===== Records provided =====

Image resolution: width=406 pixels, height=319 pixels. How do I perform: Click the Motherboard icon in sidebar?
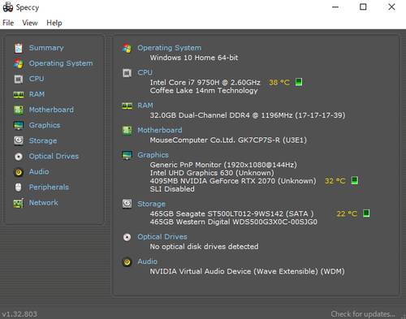[19, 110]
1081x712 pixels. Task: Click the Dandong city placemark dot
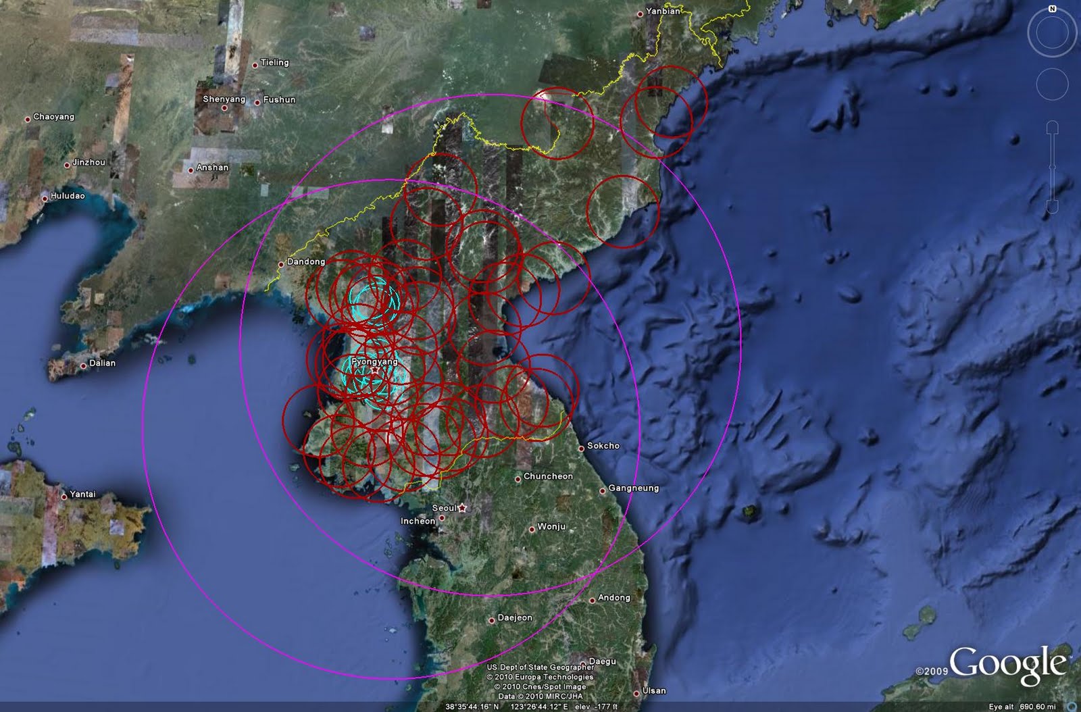(281, 264)
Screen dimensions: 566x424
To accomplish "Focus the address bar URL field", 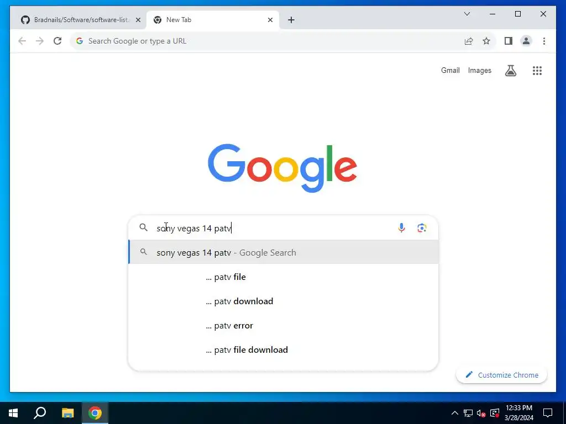I will (x=265, y=41).
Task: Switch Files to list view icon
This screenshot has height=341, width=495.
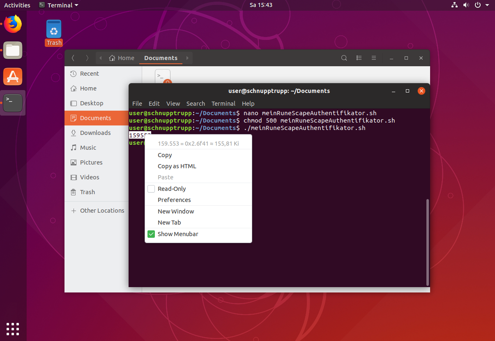Action: 359,58
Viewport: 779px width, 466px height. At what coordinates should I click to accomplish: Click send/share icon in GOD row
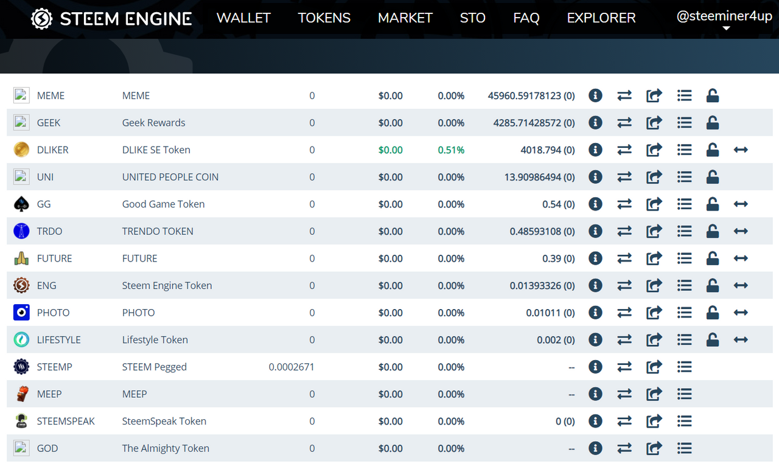(654, 448)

=====

### Work instructions
An exact copy is needed of every line from the line containing "This screenshot has height=341, width=495." to the last line of the records; pictures stay out of it.

### Answer for the task
This screenshot has height=341, width=495.
Action: 359,58
Viewport: 779px width, 466px height. At what coordinates should I click to accomplish: Click send/share icon in GOD row
(654, 448)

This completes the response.